Advocacy for one is advocacy for all

Staff Report

Below is a heart-felt letter written by Sibley Mayor Jimmy Williams pointing out what he feels is a lack of response to the needs of Lake Charles.

Lake Charles, the city America forgot

By Mayor Jimmy Williams, Town of Sibley

The June issue of the Louisiana Municipal Review is one that should stir each of us as municipal leaders, to action. In 2018, many of us gathered in Lake Charles for LMA’s 81st Annual Convention. The LMR editorial board placed a beautiful sunset image of Lake Charles with a welcome letter from Mayor Hunter on the July 2018 cover. His warm letter to our membership painted a vivid picture of “sparkling Lake Charles next to our beautiful lakefront Promenade, Marina and our unique 9-11 Memorial.”

We were enticed to visit the “extraordinary Millennium Park, built solely by area volunteers,” and to “travel a little to the north and stop by our recently expanded Veterans Memorial Park, commemorating all branches of the United States Armed Services.”

Mayor Hunter’s 2018 welcome letter prepared us, while in southwest Louisiana, “to sail, ski, swim, sunbathe, game, ride in horse drawn carriages, play golf, tennis or beach volleyball, crab and fish, dine on fine foods and soak in the friendliness of our people and the southern hospitality so prevalent in our area.”

Lake Charles welcomed us with open arms, and we had a wonderful time. No, in their time of need, we can use our voices to help usher this incredible region and its residents back to their splendor.

Here we are nearly three years later, and Lake Charles is on the cover of this publication again; but this time, the image and message are starkly different. Still reeling from an onslaught of natural disasters, this picturesque American city on the lake now seems to the city that America forgot.

By the time you read this, it likely will have been more than 300 days since Hurricane Laura hit in August 2020, and there is still no supplemental disaster aid for this region in sight. It is unthinkable that any American city would be forsaken for so long – actually, for a record-setting amount of time.

Just recently, $46 million in funding from FEMA for debris removal reimbursement was announced. While we are grateful for every step forward, that only scratches the surface for a storm that caused an estimated $8 to $12 billion in damage, and which left Lake Charles with a current housing need of more than $230 million.

Consider the four additional federally declared disasters that hit the region over the past 14 months, and it is not hard to see why federal aid is critical.

We should all be alarmed by this snail’s pace in providing supplemental disaster aid and by the lack of urgency from Washington DC. As a Gulf Coast state facing increasingly severe weather events, this could happen to any of us and we must ask ourselves: Could my city survive 300 days afer back-to-back major hurricanes, a winter storm, a 1,000-year flood and a global pandemic? Are we fiscally secure? Do we know how to get maximum reimbursement from damage repairs? Do we have a solid game plan?
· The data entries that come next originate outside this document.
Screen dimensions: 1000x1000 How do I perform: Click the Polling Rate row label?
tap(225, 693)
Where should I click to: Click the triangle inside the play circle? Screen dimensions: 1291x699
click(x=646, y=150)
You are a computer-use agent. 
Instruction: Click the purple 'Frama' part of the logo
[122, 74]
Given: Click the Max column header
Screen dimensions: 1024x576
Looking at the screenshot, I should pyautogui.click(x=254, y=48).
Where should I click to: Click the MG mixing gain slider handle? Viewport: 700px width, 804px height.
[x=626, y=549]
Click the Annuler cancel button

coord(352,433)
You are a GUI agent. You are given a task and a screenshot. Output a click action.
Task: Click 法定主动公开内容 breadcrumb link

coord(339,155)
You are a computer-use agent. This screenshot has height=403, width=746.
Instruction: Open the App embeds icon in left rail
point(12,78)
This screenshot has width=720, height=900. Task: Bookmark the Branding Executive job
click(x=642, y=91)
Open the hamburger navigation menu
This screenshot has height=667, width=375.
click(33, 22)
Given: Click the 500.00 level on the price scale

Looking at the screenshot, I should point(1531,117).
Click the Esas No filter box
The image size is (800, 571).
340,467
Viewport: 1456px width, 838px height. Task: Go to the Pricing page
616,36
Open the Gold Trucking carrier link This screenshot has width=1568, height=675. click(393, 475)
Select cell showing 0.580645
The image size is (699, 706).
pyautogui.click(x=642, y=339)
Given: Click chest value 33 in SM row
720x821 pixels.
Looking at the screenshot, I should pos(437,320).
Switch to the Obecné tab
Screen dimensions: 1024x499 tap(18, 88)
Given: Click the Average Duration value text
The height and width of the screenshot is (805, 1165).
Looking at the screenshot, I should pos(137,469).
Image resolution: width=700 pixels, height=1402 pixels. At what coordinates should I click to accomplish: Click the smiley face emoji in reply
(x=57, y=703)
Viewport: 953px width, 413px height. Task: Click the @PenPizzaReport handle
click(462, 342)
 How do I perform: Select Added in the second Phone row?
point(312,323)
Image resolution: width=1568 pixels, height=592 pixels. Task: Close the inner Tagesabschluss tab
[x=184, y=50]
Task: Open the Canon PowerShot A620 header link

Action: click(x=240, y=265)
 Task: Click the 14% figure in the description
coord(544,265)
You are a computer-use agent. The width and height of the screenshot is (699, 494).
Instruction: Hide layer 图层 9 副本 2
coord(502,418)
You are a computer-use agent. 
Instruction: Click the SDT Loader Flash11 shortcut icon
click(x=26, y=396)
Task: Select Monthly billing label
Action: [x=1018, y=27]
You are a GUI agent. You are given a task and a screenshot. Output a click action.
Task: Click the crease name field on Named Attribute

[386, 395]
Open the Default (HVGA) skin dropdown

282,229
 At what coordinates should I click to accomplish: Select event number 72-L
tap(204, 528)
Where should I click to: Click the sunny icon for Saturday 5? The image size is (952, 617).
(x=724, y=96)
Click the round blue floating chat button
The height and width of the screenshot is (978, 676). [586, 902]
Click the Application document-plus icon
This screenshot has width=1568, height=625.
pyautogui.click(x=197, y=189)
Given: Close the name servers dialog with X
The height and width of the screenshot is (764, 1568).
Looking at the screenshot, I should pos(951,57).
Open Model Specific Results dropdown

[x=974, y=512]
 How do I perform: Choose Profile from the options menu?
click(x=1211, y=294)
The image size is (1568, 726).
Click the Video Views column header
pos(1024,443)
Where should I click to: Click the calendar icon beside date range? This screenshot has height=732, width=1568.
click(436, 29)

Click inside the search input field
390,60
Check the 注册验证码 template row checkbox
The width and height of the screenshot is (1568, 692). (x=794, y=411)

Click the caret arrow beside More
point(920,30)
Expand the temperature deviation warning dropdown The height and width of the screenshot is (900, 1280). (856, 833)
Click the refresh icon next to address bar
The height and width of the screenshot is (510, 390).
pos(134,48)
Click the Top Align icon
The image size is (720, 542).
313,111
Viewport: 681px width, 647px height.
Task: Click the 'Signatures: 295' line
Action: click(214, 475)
We have now crossed into hurricane season, and the warmer Gulf waters become, the less time we have to get prepared. Make sure you are taking all the right steps to secure funding available for municipal governments under the American Rescue Plan Act. Lastly, it is critically important for us to remember that our collective voices can extend beyond the borders of this state. Our colleagues in southwest Louisiana need us to rally DC for swift action. None of us can afford to sit idly by while they fight to recover with finite resources and growing needs.

Advocacy is our mission and now is the time for all of us to take action – not only for the recovery of Lake Charles and southwest Louisiana, but for the future needs of our entire state.